Twice yearly, in spring and in fall, we do our semi-annual chicken coop cleaning.
We use the “Deep-Litter” method for managing coop sanitation, which basically means putting down a 6” layer of pine shavings (the “litter”), adding more pine shavings (or other bedding material like straw) as the ratio of chicken droppings to shavings gets too large, and cleaning it all out in the spring and fall (see Deep Litter & Healthy Chickens).
Dressing appropriately for an event like chicken coop cleaning is important; so we put on our Carhartts, muck boots, and gloves prior to wading in. Sometimes a dust mask is a good idea too.

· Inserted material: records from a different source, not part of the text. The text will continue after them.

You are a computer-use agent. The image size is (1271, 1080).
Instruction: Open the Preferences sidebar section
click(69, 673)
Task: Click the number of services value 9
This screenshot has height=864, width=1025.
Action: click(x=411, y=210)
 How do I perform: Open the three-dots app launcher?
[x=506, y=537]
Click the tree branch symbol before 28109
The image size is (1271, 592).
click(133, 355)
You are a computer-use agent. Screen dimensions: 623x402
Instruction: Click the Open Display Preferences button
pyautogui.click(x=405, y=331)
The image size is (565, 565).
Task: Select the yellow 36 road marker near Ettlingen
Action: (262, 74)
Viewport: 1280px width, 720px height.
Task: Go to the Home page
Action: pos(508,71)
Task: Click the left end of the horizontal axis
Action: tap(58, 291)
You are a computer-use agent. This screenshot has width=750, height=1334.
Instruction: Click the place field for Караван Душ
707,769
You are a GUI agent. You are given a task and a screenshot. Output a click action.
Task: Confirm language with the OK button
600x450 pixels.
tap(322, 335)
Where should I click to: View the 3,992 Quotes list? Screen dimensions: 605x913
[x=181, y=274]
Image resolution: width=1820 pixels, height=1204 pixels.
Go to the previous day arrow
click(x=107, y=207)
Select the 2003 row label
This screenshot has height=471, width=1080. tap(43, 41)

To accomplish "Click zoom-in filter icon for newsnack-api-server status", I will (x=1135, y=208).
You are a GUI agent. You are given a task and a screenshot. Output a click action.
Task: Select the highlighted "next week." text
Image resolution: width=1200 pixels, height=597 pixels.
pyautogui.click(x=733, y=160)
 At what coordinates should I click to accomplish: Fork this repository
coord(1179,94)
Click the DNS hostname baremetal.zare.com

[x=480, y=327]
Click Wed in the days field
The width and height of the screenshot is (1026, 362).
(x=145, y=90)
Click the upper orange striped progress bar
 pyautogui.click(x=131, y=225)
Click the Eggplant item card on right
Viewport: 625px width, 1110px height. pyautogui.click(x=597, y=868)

To clean the coop, we open all the doors and windows, shoo the chickens out, remove all the roosts, feeders, & waterers, sweep all the cobwebs and dust from the coop, and use a pitchfork & shovel to clean out all the built-up litter.
Once everything has been cleaned out and dusted off, it’s also a good time to make sure that everything is in good working order (no loose screws, etc.)
We compost all the used bedding for the garden and transport it to the compost piles with the Cushman Hauler Pro-X (see New Electric Farm Utility Vehicle) – it’s a lot easier than the wheelbarrow.
After removing the litter, we’re always pleased to see that the Spar Urethane we applied to the interior of the coop for protection is holding up well (see New Chicken Coop Protection). We then scrub everything (roosts, waterers, feeders, etc.) with a mixture of bleach, dishwashing detergent, and water (1/2 c. bleach & ¼ c. detergent in a bucket of warm water), and let it all dry in the sunshine.
Our chickens are very social, so they help throughout the process – popping in and out to inspect the proceedings. After everything is dry from scrubbing, we put down another 6” of pine shavings and put the roosts, feeders, and waterers back in place.
This chicken coop is now over 10 years old and we are very pleased with the way it’s held up. And using the Deep Litter method for managing coop sanitation has really worked well for us. The chickens seem pleased and healthy too!